→ Your instructions:
Find the line that holds "This screenshot has height=390, width=742.", then repeat it and each line below it word for word through the end of the listing, leaving out pictures.

→ Data:

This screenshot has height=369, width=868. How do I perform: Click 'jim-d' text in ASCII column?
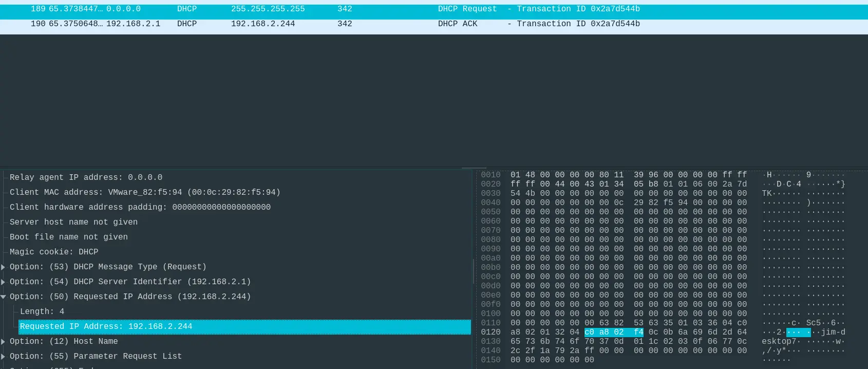point(833,332)
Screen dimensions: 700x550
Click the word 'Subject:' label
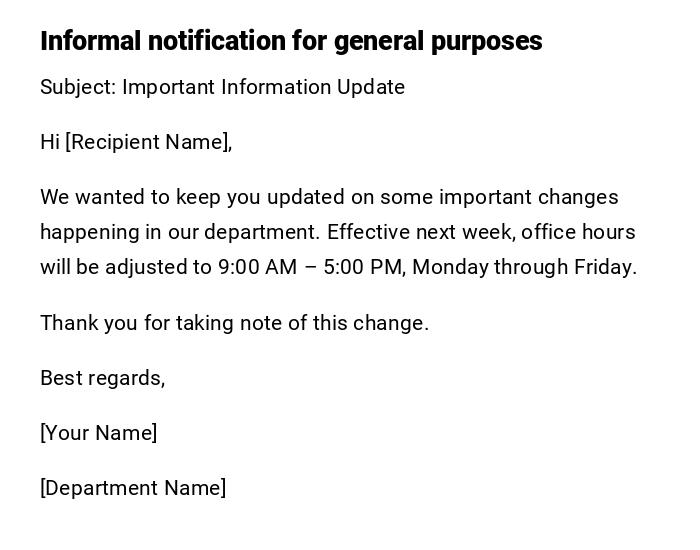(78, 87)
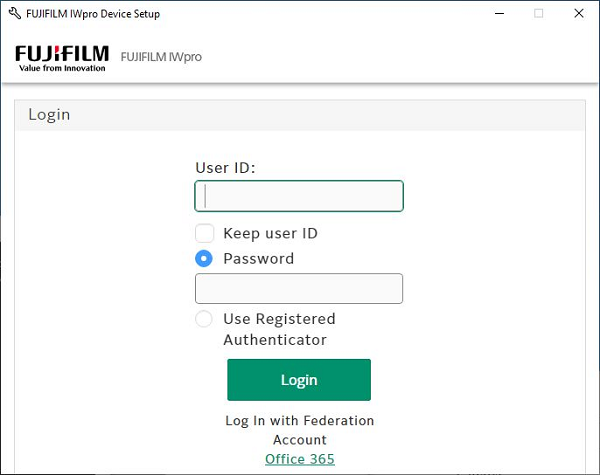This screenshot has width=600, height=475.
Task: Click the Password label text
Action: pyautogui.click(x=258, y=258)
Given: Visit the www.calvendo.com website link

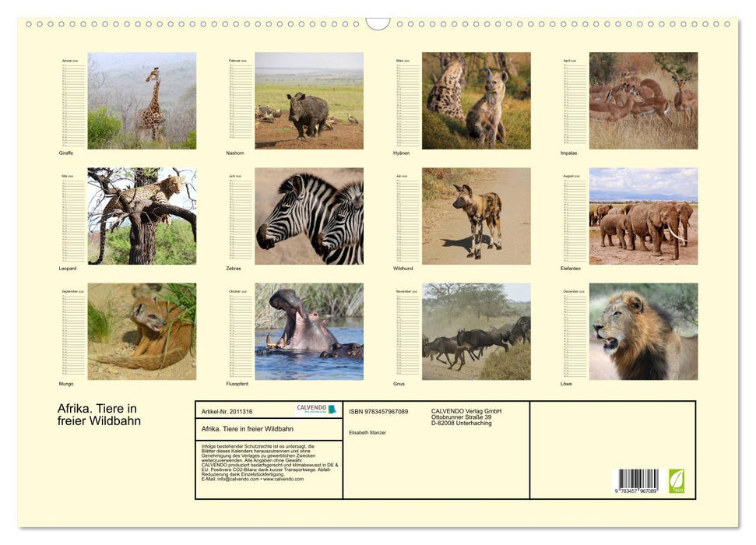Looking at the screenshot, I should coord(287,480).
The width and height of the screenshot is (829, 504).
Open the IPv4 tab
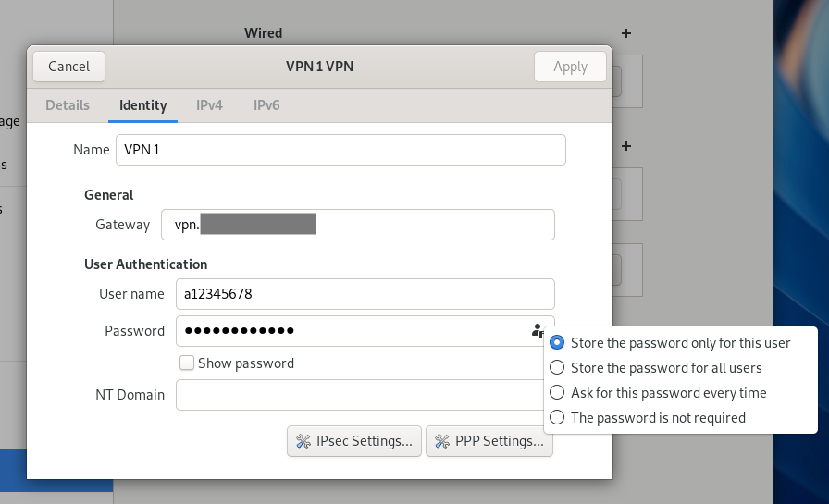click(x=209, y=105)
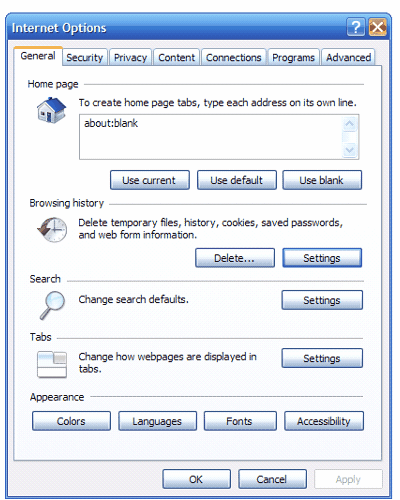
Task: Go to the Advanced tab
Action: pyautogui.click(x=348, y=57)
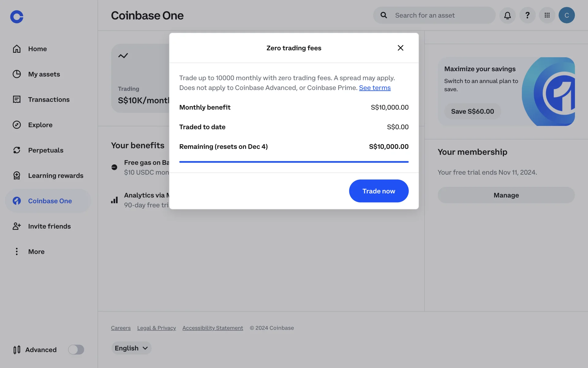Close the Zero trading fees dialog
Image resolution: width=588 pixels, height=368 pixels.
(x=400, y=48)
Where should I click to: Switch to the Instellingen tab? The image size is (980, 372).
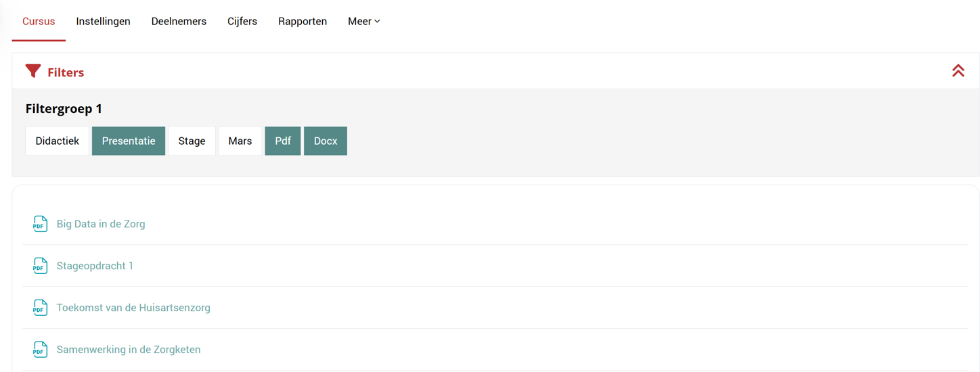pos(103,22)
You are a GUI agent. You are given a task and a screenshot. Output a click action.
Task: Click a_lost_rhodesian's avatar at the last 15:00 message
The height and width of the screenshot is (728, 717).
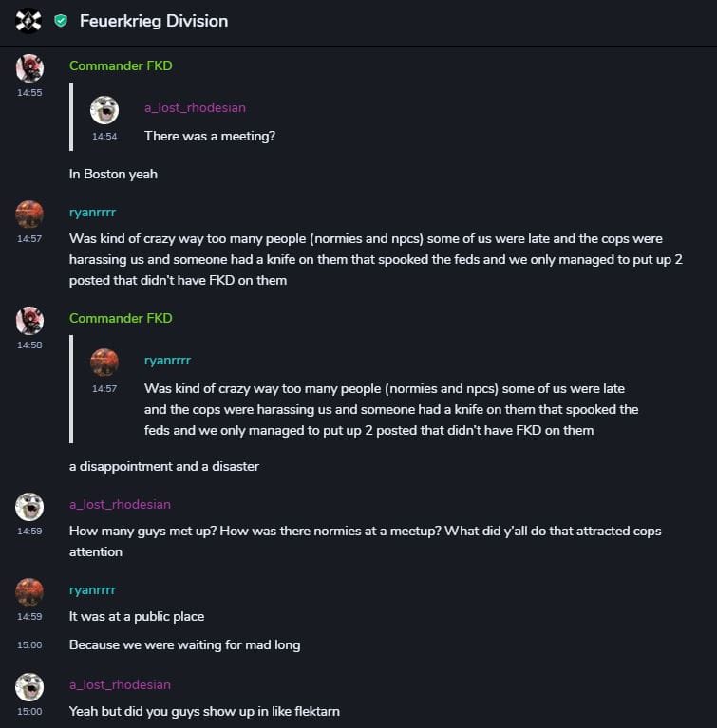pyautogui.click(x=29, y=687)
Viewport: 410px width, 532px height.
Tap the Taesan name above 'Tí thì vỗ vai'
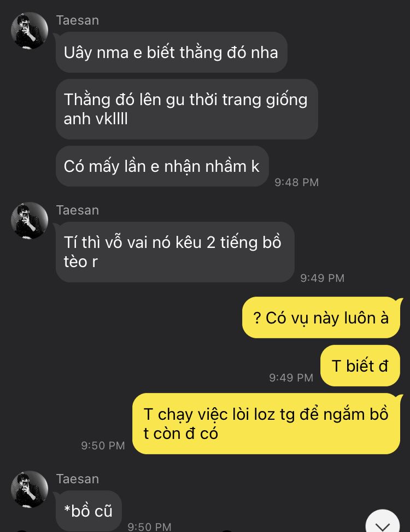point(78,210)
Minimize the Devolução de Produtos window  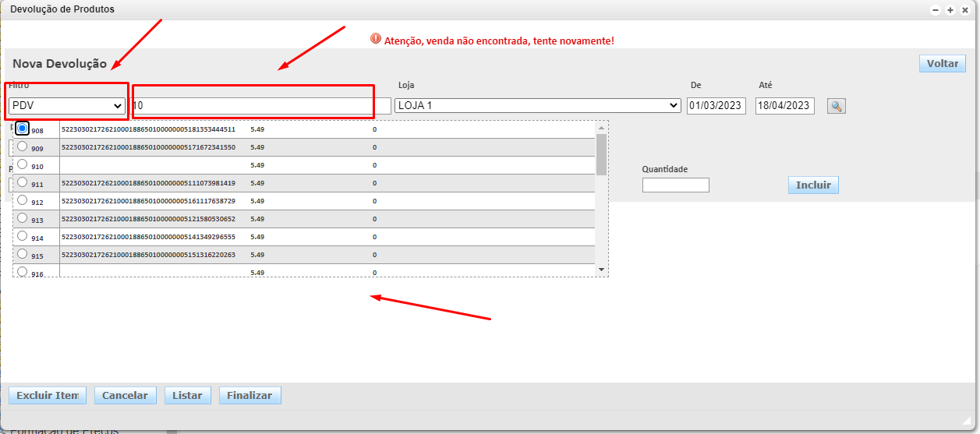[936, 10]
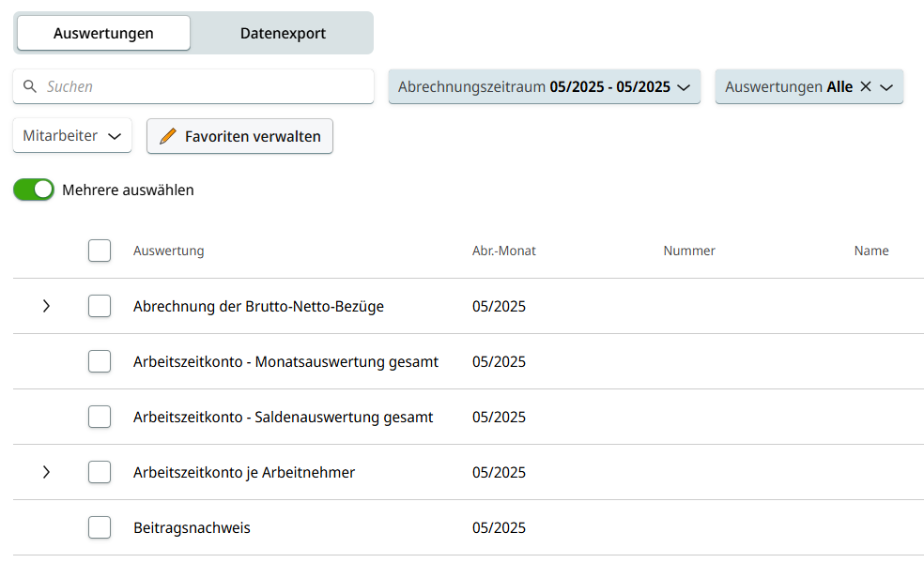Click into the Suchen search field
Image resolution: width=924 pixels, height=563 pixels.
click(x=202, y=86)
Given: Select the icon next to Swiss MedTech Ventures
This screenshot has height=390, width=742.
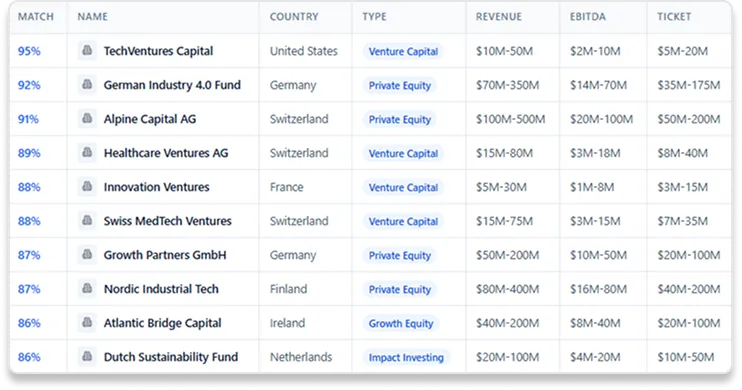Looking at the screenshot, I should pos(87,221).
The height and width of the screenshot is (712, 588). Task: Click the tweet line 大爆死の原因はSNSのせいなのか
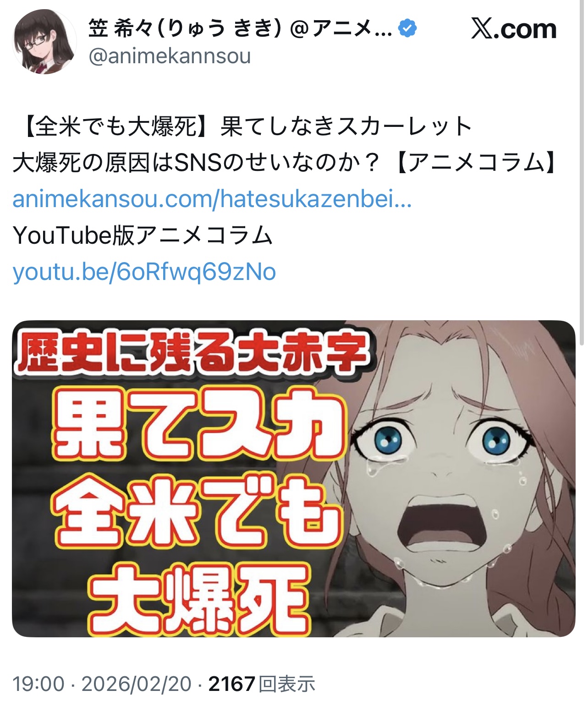point(197,163)
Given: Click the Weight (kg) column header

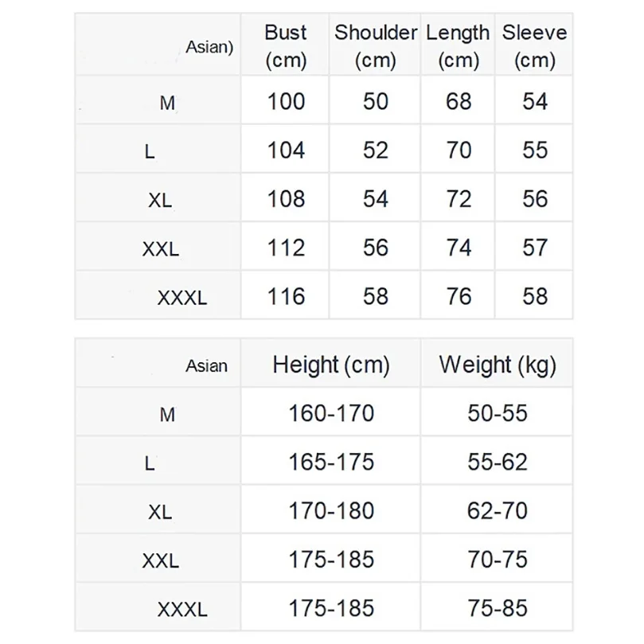Looking at the screenshot, I should [498, 365].
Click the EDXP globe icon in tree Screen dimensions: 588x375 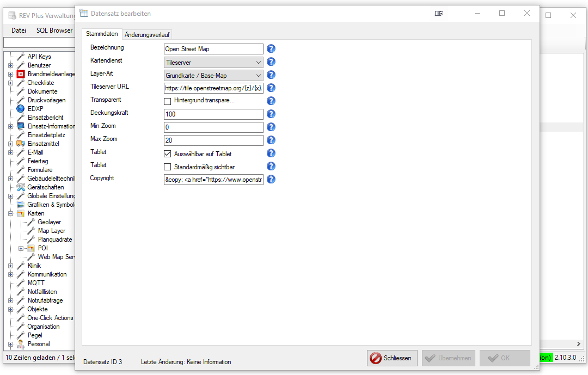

→ Finished exercise:
This screenshot has height=390, width=742.
Looking at the screenshot, I should pos(87,221).
The height and width of the screenshot is (712, 588). Task: Click the tweet line 大爆死の原因はSNSのせいなのか
point(197,163)
Given: Click the Weight (kg) column header

Looking at the screenshot, I should [498, 365].
Click the EDXP globe icon in tree Screen dimensions: 588x375 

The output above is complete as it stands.